-- Start of RECORDS SHOWN --
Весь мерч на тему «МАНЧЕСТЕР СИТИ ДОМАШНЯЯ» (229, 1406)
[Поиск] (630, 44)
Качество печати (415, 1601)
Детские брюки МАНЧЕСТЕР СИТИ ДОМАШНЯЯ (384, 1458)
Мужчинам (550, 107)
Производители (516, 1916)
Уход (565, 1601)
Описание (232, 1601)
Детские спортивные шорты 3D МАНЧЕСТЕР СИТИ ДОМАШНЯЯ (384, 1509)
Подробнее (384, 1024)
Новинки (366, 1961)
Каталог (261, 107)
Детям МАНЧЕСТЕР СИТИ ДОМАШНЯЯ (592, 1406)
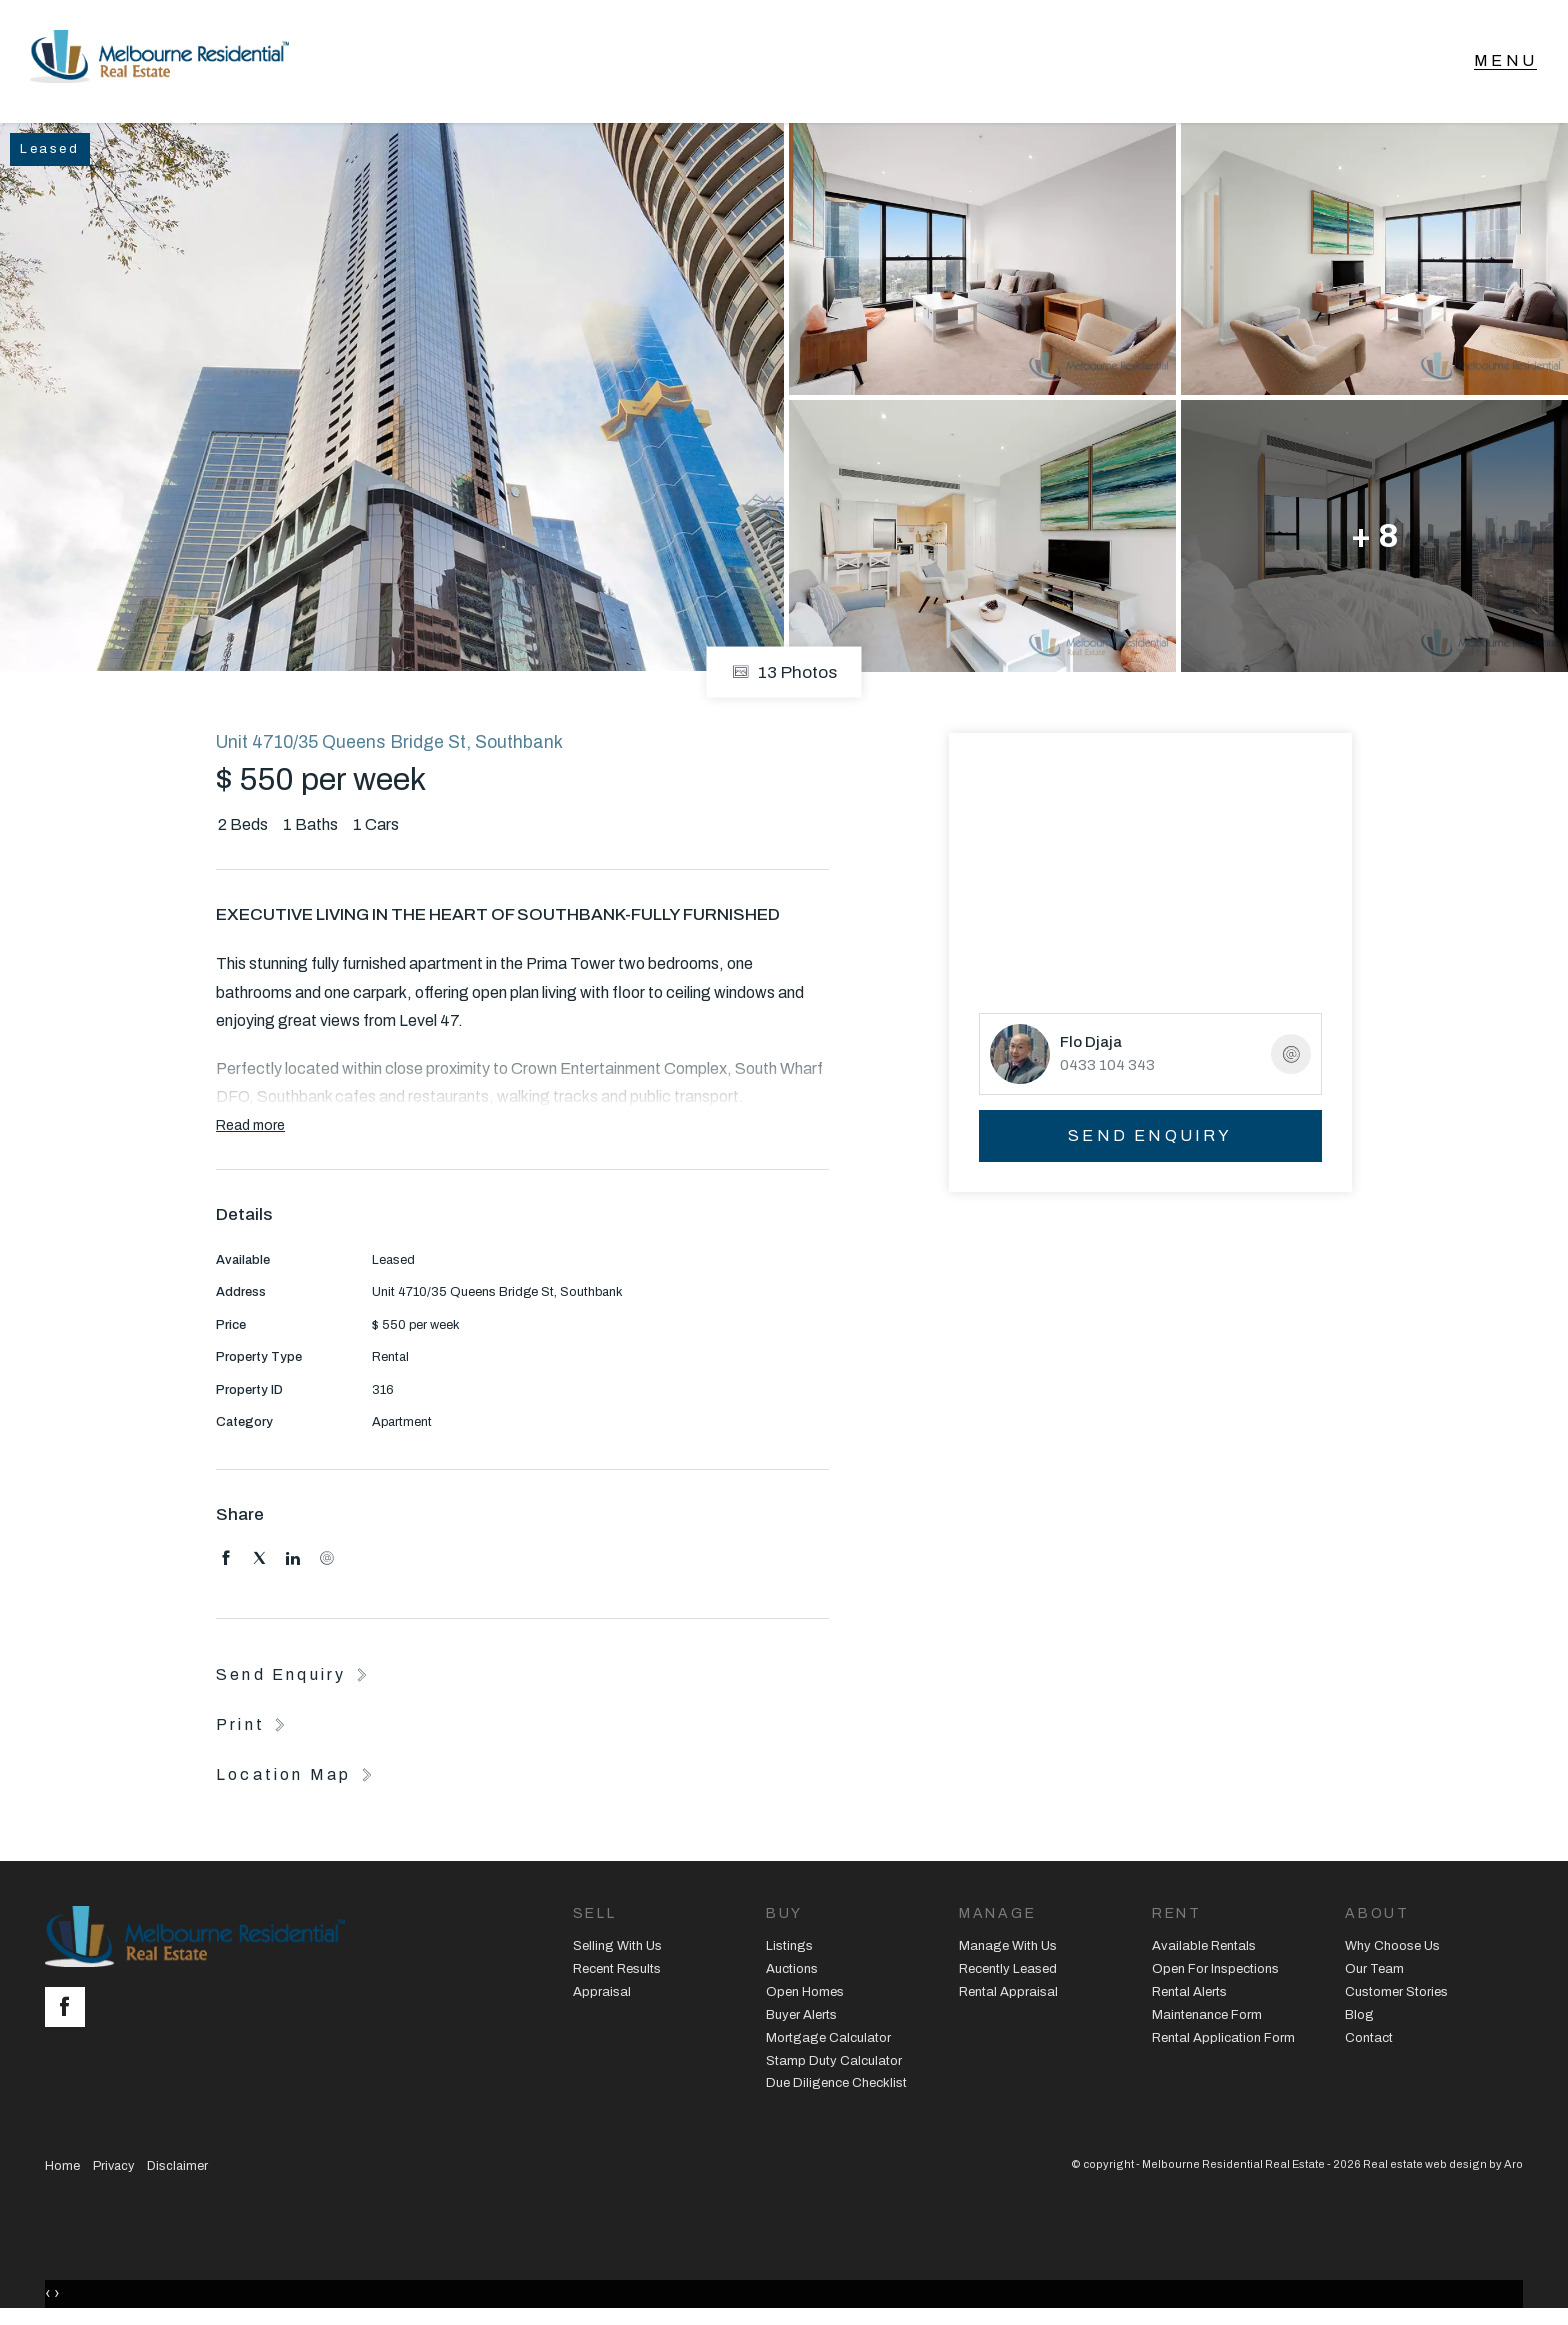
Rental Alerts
-- End of RECORDS SHOWN --
-- Start of RECORDS SHOWN --
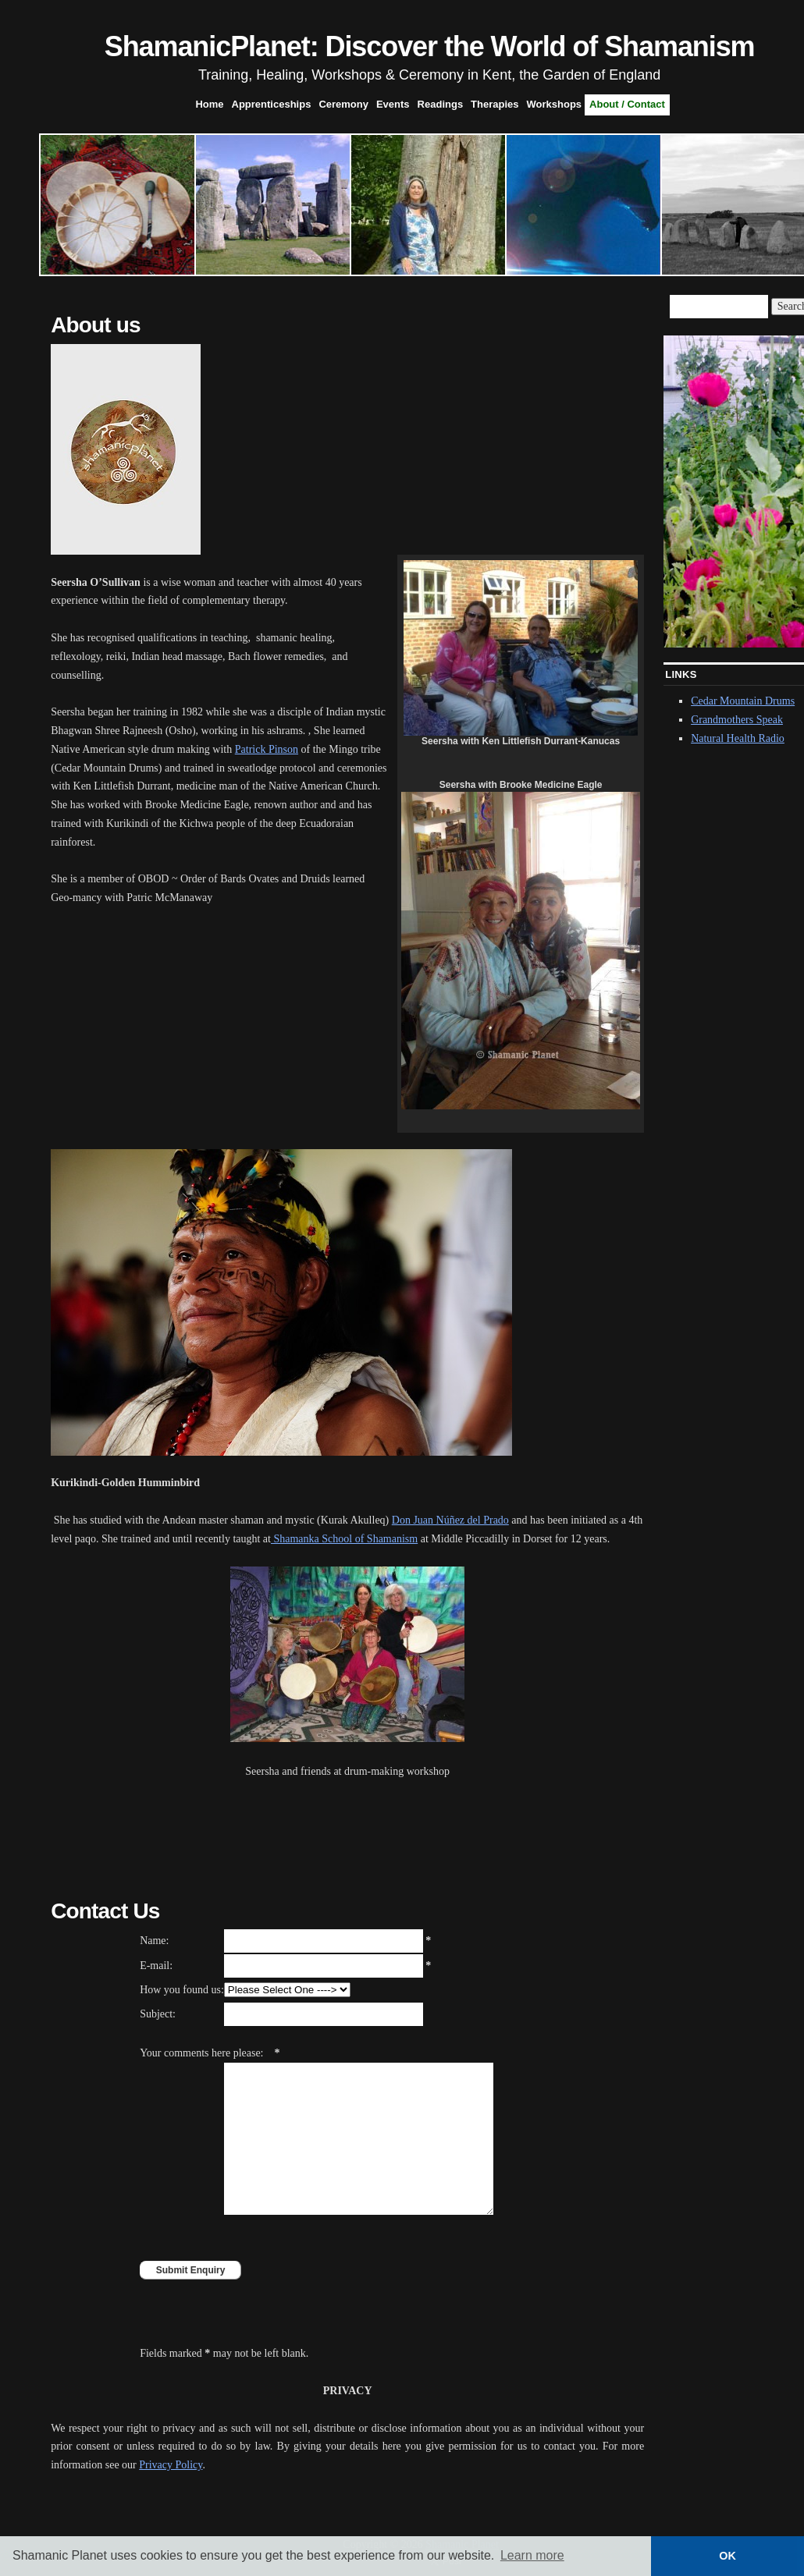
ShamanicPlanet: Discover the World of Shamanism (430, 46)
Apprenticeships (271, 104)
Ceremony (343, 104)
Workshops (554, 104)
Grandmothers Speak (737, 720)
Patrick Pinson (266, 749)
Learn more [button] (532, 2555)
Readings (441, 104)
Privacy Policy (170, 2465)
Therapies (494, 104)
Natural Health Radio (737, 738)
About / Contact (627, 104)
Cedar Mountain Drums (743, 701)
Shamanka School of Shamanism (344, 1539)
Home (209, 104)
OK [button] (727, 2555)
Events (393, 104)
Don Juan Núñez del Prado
-- End of RECORDS SHOWN --
-- Start of RECORDS SHOWN --
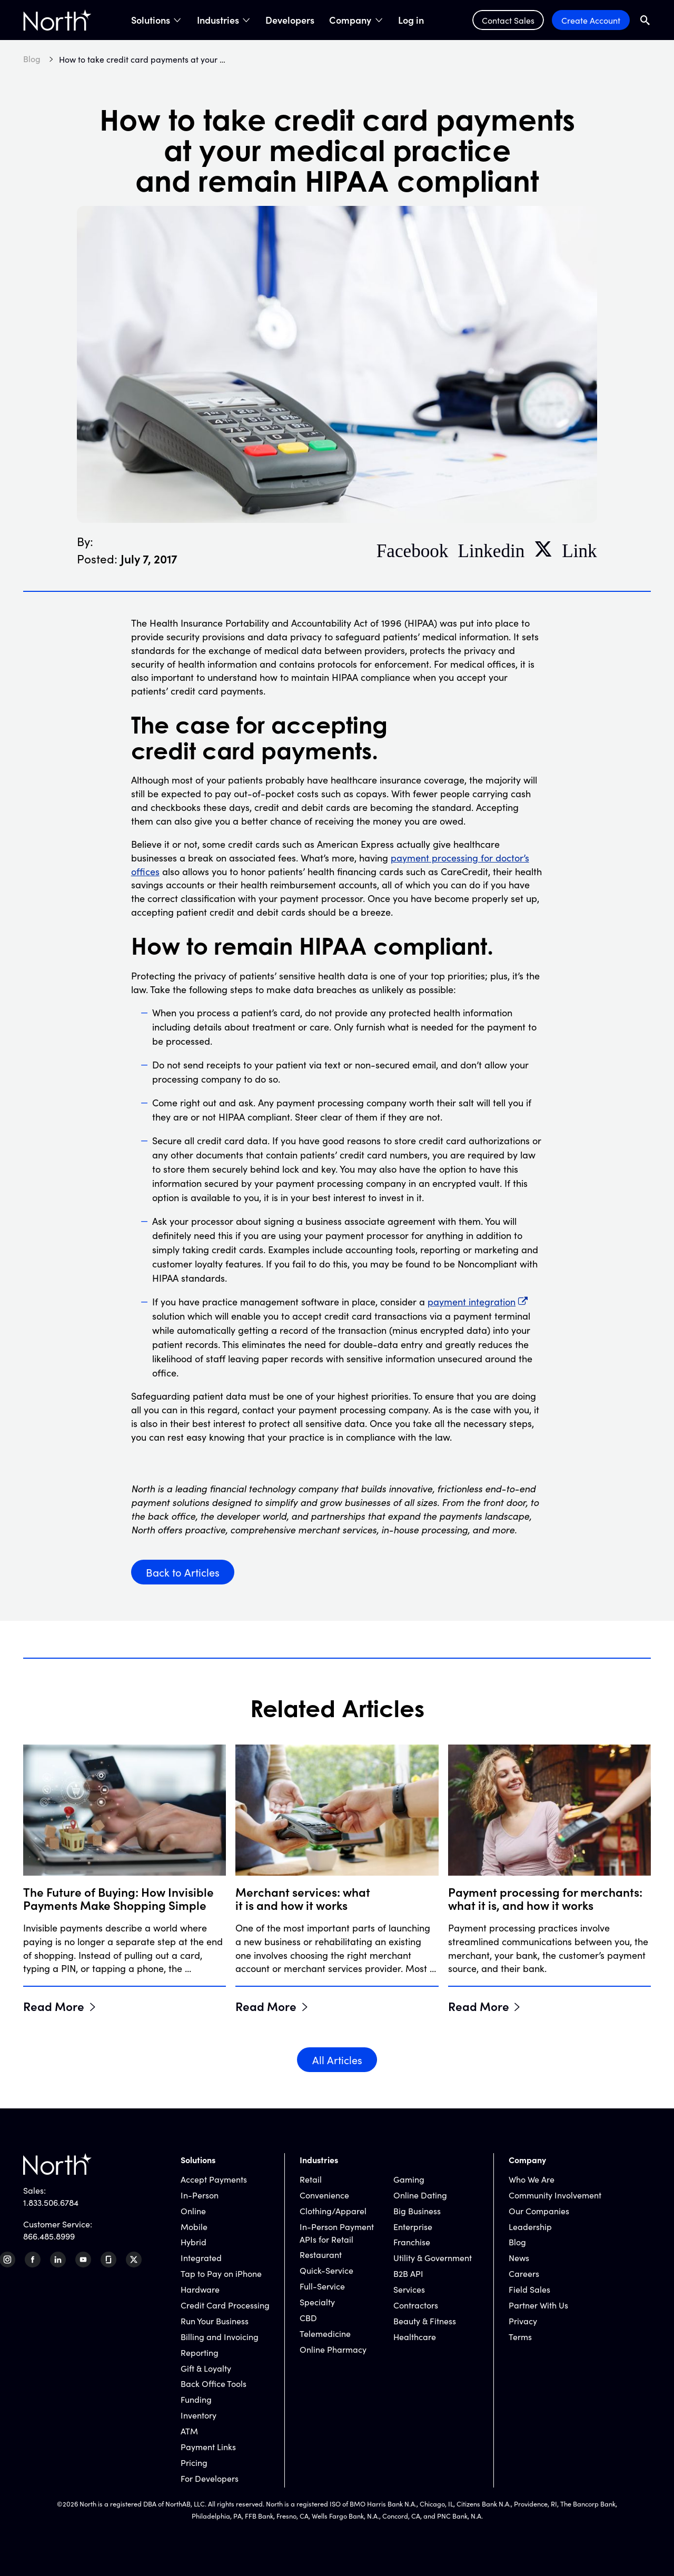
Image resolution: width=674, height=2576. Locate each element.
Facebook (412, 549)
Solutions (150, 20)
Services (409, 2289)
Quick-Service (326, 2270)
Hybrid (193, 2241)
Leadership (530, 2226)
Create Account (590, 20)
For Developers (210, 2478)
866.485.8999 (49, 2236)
-- End of RECORDS SHOWN --
### [JOB]
Render the part of the listing that opens with the line containing "Весь мерч на" and closes with the line containing "Детям МАНЧЕСТЕР СИТИ ДОМАШНЯЯ (592, 1406)" as a Markdown table with the columns Row and Text. Leave out any blank lines.

### [ANSWER TO THIS TASK]
| Row | Text |
|---|---|
| 1 | Весь мерч на тему «МАНЧЕСТЕР СИТИ ДОМАШНЯЯ» (229, 1406) |
| 2 | [Поиск] (630, 44) |
| 3 | Качество печати (415, 1601) |
| 4 | Детские брюки МАНЧЕСТЕР СИТИ ДОМАШНЯЯ (384, 1458) |
| 5 | Мужчинам (550, 107) |
| 6 | Производители (516, 1916) |
| 7 | Уход (565, 1601) |
| 8 | Описание (232, 1601) |
| 9 | Детские спортивные шорты 3D МАНЧЕСТЕР СИТИ ДОМАШНЯЯ (384, 1509) |
| 10 | Подробнее (384, 1024) |
| 11 | Новинки (366, 1961) |
| 12 | Каталог (261, 107) |
| 13 | Детям МАНЧЕСТЕР СИТИ ДОМАШНЯЯ (592, 1406) |